The legacy of the Worboys case was also behind the decision announced by the Parole Board on Wednesday to allow victims to attend parole hearings, after a government manifesto pledge. Trials will begin next month.
Connelly’s boyfriend, Steven Barker, and Barker’s brother, Jason Owen, were also jailed in 2009 for causing or allowing Peter’s death.
In 2020-21, the Parole Board released 4,289 offenders and directed that 12,154 remain in prison (74%). Of those released, 27 committed a serious further offence, a rate of 0.5%. Official statistics show that life-sentenced prisoners are significantly less likely than those who did not receive a life sentence to commit a serious further offence after release by the board.
The minister of justice can ask for review of the case, I'm sure.
The minister of justice shouldn't be allowed to overrule the judiciary based on public opinion.
We're not living in an authoritarian or populist-run state yet.
As I have said, the minister for justice would disagree with you.
Not being a suitable babysitter does not equate to being beyond redemption, does it? I know a few people who I wouldn’t leave with small children, but none of them is a criminal, so I don’t see the equivalence there at all. I’m sure that there are many hardened criminals who are great with children, too.

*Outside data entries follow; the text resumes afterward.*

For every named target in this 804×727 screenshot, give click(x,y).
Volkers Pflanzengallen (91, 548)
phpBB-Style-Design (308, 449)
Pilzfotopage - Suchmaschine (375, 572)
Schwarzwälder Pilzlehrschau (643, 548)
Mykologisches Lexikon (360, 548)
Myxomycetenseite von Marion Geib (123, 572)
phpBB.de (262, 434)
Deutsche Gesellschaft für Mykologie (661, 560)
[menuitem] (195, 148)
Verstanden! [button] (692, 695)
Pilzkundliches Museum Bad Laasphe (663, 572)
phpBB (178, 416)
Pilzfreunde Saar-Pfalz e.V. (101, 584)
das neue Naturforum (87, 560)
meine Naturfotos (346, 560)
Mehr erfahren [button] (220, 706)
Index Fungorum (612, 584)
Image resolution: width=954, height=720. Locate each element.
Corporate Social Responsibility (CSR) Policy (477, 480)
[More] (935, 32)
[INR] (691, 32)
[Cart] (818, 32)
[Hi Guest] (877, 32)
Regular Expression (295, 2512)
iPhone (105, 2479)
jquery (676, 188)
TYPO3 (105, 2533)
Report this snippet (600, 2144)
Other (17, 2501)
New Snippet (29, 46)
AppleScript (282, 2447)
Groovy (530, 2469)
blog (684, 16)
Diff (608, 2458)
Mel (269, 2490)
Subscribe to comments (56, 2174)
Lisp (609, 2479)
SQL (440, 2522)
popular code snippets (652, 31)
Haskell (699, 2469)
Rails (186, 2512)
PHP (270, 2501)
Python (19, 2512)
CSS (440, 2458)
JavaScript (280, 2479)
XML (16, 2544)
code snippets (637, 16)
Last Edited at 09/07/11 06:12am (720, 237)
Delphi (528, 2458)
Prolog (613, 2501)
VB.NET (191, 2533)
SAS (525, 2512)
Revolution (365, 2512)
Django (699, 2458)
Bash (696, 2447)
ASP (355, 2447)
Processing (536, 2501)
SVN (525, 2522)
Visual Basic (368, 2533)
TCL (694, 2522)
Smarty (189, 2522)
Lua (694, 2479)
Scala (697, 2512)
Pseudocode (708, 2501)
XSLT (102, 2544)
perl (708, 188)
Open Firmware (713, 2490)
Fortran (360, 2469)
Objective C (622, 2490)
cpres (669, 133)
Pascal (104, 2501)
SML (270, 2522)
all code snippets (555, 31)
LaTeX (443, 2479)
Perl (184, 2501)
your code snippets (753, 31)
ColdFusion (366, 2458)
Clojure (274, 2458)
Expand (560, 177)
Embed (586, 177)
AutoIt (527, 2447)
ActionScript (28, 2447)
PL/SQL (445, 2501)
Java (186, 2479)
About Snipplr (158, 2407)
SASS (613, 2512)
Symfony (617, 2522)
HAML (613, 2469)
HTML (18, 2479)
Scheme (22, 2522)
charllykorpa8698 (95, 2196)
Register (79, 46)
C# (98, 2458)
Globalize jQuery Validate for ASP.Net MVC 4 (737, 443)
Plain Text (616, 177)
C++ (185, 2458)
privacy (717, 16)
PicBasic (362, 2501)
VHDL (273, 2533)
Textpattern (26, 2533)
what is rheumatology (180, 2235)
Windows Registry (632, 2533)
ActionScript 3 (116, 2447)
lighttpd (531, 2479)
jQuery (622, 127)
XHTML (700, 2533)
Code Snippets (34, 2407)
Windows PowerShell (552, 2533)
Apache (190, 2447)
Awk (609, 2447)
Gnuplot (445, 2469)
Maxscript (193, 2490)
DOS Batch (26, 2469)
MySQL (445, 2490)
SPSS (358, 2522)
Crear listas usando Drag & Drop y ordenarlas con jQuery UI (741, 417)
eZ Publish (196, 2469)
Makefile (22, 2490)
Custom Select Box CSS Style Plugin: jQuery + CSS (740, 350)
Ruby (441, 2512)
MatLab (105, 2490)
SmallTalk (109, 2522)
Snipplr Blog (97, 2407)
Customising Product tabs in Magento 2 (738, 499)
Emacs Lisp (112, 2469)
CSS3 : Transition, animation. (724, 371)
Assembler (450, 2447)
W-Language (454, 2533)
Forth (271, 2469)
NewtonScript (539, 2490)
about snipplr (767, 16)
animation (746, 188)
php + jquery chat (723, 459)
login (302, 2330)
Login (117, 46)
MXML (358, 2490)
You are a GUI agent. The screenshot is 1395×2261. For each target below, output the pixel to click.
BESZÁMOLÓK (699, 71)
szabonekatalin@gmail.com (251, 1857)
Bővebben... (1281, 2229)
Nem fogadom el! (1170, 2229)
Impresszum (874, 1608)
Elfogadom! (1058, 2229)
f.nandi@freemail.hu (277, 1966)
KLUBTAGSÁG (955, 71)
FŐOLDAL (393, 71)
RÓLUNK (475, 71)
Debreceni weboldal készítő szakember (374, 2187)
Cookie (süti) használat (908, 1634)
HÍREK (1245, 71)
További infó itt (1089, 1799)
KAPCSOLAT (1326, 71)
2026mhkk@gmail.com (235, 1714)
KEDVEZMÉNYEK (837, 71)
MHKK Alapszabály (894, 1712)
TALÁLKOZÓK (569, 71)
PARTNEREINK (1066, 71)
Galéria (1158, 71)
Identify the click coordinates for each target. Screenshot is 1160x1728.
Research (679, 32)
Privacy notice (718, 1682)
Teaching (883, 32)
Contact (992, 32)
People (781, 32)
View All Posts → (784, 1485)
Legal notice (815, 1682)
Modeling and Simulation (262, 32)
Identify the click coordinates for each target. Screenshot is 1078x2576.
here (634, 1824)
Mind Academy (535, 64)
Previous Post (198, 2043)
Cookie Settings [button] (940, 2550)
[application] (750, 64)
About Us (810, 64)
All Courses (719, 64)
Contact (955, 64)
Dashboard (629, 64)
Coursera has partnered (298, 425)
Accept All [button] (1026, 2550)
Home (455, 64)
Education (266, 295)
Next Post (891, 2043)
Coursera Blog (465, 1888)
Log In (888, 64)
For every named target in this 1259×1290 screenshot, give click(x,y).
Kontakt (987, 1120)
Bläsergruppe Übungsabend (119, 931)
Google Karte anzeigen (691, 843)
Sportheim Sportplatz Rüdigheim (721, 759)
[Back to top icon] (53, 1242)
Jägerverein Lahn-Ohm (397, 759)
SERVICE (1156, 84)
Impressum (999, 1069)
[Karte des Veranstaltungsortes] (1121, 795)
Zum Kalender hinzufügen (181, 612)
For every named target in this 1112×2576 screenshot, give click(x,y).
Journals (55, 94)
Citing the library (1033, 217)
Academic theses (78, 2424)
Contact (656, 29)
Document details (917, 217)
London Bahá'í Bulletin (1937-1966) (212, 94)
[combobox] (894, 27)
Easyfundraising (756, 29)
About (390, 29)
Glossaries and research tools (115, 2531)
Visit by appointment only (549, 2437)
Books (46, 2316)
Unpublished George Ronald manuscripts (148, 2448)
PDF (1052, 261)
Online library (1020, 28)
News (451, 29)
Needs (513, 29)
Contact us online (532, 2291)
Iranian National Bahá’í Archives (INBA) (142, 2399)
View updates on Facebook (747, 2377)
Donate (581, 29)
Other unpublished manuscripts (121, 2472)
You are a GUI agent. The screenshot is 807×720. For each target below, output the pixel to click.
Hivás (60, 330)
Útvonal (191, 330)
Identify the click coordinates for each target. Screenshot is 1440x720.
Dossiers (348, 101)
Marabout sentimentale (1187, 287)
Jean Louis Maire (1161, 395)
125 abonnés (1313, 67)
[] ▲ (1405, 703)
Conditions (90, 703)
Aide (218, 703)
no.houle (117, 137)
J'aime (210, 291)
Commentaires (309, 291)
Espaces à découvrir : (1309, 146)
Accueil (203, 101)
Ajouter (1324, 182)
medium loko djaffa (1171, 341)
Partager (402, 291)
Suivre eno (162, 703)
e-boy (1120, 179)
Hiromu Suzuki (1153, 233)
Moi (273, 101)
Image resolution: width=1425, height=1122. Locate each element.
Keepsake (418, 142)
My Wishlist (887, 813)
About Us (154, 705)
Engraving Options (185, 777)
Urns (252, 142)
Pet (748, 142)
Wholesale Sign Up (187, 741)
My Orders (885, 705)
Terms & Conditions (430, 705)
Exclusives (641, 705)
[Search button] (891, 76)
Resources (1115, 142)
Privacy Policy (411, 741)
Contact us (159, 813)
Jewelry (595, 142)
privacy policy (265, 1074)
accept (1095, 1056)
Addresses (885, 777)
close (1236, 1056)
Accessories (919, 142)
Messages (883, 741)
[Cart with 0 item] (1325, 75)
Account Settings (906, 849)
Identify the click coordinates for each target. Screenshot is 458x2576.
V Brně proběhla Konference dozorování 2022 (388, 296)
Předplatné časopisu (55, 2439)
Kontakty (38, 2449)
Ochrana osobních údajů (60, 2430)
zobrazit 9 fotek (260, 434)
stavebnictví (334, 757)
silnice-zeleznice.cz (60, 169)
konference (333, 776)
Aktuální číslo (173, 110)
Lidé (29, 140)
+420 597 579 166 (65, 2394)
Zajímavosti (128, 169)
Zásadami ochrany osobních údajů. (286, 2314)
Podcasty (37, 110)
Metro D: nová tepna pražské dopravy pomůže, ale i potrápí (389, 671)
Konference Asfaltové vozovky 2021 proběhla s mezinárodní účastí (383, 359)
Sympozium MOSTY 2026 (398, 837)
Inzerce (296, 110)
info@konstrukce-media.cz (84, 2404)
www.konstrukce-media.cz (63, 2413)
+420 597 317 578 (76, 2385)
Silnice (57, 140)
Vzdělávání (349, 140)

There will be reasons why the people who have arrived at the decision to release Connolly have done so. Unless we all think that we should be able to overturn their decision based on some sort of superior instinct, but without having a background in criminology, or child protection, and without access to the relevant reports, we have to accept that they know more than we do.
It was just a thought maddyone.
I don’t think people who have had children have clouded judgment per se, any more than I think people who don’t have children have clouded judgment per se. People don’t have clouded judgment, they have opinions. We may or may not agree with those opinions.
I don't have any children. Never have.
Maybe that helps me avoid having clouded judgement.